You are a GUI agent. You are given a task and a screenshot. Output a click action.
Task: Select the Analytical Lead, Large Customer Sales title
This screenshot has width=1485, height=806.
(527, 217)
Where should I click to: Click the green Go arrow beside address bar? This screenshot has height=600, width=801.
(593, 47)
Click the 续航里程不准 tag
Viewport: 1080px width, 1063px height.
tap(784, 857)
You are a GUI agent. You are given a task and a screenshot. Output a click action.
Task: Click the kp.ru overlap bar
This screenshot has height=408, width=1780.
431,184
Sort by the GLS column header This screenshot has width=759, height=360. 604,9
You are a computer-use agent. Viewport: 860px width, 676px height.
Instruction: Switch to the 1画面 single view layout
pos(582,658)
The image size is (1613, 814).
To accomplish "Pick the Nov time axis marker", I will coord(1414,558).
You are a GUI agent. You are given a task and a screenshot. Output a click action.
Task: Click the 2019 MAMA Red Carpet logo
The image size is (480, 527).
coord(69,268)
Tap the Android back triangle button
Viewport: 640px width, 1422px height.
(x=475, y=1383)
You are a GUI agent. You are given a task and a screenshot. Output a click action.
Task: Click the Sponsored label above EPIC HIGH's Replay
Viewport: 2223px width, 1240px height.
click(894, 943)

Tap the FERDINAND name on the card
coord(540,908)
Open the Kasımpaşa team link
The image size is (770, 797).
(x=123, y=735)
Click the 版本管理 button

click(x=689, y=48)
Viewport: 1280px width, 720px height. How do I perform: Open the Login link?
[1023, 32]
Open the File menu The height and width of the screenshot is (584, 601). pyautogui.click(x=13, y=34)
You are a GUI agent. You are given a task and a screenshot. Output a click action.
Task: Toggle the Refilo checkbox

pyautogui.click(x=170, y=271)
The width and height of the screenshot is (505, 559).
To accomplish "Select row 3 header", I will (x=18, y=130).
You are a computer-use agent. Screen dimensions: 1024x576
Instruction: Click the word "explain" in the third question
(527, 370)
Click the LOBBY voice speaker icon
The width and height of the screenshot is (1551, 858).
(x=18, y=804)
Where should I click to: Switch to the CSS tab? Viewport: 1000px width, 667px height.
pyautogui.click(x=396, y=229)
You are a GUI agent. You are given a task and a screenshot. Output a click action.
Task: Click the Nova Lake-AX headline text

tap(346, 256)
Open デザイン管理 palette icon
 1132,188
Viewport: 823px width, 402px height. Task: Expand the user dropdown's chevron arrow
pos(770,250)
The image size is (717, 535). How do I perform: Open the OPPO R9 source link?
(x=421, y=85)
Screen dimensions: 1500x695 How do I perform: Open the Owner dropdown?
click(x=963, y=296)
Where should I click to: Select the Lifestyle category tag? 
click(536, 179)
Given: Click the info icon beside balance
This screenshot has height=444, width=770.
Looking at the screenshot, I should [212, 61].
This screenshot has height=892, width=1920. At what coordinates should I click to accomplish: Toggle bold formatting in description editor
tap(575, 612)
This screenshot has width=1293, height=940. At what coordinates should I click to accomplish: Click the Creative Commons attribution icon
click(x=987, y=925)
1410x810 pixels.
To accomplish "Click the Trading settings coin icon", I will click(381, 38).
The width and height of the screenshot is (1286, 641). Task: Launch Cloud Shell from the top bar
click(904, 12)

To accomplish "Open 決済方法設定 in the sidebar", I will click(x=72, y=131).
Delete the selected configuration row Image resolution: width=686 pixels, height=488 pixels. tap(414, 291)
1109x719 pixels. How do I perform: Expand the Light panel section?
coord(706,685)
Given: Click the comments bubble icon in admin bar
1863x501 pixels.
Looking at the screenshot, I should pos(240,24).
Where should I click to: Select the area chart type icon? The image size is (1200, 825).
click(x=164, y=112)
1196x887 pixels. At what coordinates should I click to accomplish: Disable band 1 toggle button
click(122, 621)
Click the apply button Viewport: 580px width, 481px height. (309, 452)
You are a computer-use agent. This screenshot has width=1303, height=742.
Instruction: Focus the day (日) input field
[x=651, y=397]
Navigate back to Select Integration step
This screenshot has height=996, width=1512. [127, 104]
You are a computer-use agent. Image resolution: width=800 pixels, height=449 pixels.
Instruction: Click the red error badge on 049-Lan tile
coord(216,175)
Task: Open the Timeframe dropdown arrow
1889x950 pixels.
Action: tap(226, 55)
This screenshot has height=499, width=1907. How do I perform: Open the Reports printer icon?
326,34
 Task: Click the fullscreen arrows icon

————————

• [WHAT THE EXERCISE ASKS]: Give back every line of the data exactly as it was written.

• [SOLUTION TO THE EXERCISE]:
You are a GUI agent. You are given a task and a screenshot. Output a click action.
Task: Select the Analytical Lead, Large Customer Sales title
This screenshot has width=1485, height=806.
(527, 217)
Where should I click to: Click the green Go arrow beside address bar? This screenshot has height=600, width=801.
(593, 47)
Click the 续航里程不准 tag
Viewport: 1080px width, 1063px height.
tap(784, 857)
You are a GUI agent. You are given a task and a screenshot. Output a click action.
Task: Click the kp.ru overlap bar
This screenshot has height=408, width=1780.
431,184
Sort by the GLS column header This screenshot has width=759, height=360. 604,9
You are a computer-use agent. Viewport: 860px width, 676px height.
Instruction: Switch to the 1画面 single view layout
pos(582,658)
The image size is (1613, 814).
To accomplish "Pick the Nov time axis marker", I will coord(1414,558).
You are a GUI agent. You are given a task and a screenshot. Output a click action.
Task: Click the 2019 MAMA Red Carpet logo
The image size is (480, 527).
coord(69,268)
Tap the Android back triangle button
Viewport: 640px width, 1422px height.
(x=475, y=1383)
You are a GUI agent. You are given a task and a screenshot. Output a click action.
Task: Click the Sponsored label above EPIC HIGH's Replay
Viewport: 2223px width, 1240px height.
click(894, 943)

Tap the FERDINAND name on the card
coord(540,908)
Open the Kasımpaşa team link
The image size is (770, 797).
(x=123, y=735)
Click the 版本管理 button

click(x=689, y=48)
Viewport: 1280px width, 720px height. How do I perform: Open the Login link?
[1023, 32]
Open the File menu The height and width of the screenshot is (584, 601). pyautogui.click(x=13, y=34)
You are a GUI agent. You are given a task and a screenshot. Output a click action.
Task: Toggle the Refilo checkbox

pyautogui.click(x=170, y=271)
The width and height of the screenshot is (505, 559).
To accomplish "Select row 3 header", I will (x=18, y=130).
You are a computer-use agent. Screen dimensions: 1024x576
Instruction: Click the word "explain" in the third question
(527, 370)
Click the LOBBY voice speaker icon
The width and height of the screenshot is (1551, 858).
(x=18, y=804)
Where should I click to: Switch to the CSS tab? Viewport: 1000px width, 667px height.
pyautogui.click(x=396, y=229)
You are a GUI agent. You are given a task and a screenshot. Output a click action.
Task: Click the Nova Lake-AX headline text

tap(346, 256)
Open デザイン管理 palette icon
 1132,188
Viewport: 823px width, 402px height. Task: Expand the user dropdown's chevron arrow
pos(770,250)
The image size is (717, 535). How do I perform: Open the OPPO R9 source link?
(x=421, y=85)
Screen dimensions: 1500x695 How do I perform: Open the Owner dropdown?
click(x=963, y=296)
Where should I click to: Select the Lifestyle category tag? 
click(536, 179)
Given: Click the info icon beside balance
This screenshot has height=444, width=770.
Looking at the screenshot, I should [212, 61].
This screenshot has height=892, width=1920. At what coordinates should I click to accomplish: Toggle bold formatting in description editor
tap(575, 612)
This screenshot has width=1293, height=940. At what coordinates should I click to accomplish: Click the Creative Commons attribution icon
click(x=987, y=925)
1410x810 pixels.
To accomplish "Click the Trading settings coin icon", I will click(381, 38).
The width and height of the screenshot is (1286, 641). Task: Launch Cloud Shell from the top bar
click(904, 12)

To accomplish "Open 決済方法設定 in the sidebar", I will click(x=72, y=131).
Delete the selected configuration row Image resolution: width=686 pixels, height=488 pixels. tap(414, 291)
1109x719 pixels. How do I perform: Expand the Light panel section?
coord(706,685)
Given: Click the comments bubble icon in admin bar
1863x501 pixels.
Looking at the screenshot, I should pos(240,24).
Where should I click to: Select the area chart type icon? The image size is (1200, 825).
click(x=164, y=112)
1196x887 pixels. At what coordinates should I click to accomplish: Disable band 1 toggle button
click(122, 621)
Click the apply button Viewport: 580px width, 481px height. (309, 452)
You are a computer-use agent. This screenshot has width=1303, height=742.
Instruction: Focus the day (日) input field
[x=651, y=397]
Navigate back to Select Integration step
This screenshot has height=996, width=1512. [127, 104]
You are a computer-use agent. Image resolution: width=800 pixels, height=449 pixels.
Instruction: Click the red error badge on 049-Lan tile
coord(216,175)
Task: Open the Timeframe dropdown arrow
1889x950 pixels.
Action: tap(226, 55)
This screenshot has height=499, width=1907. How do I perform: Open the Reports printer icon?
326,34
 Task: Click the fullscreen arrows icon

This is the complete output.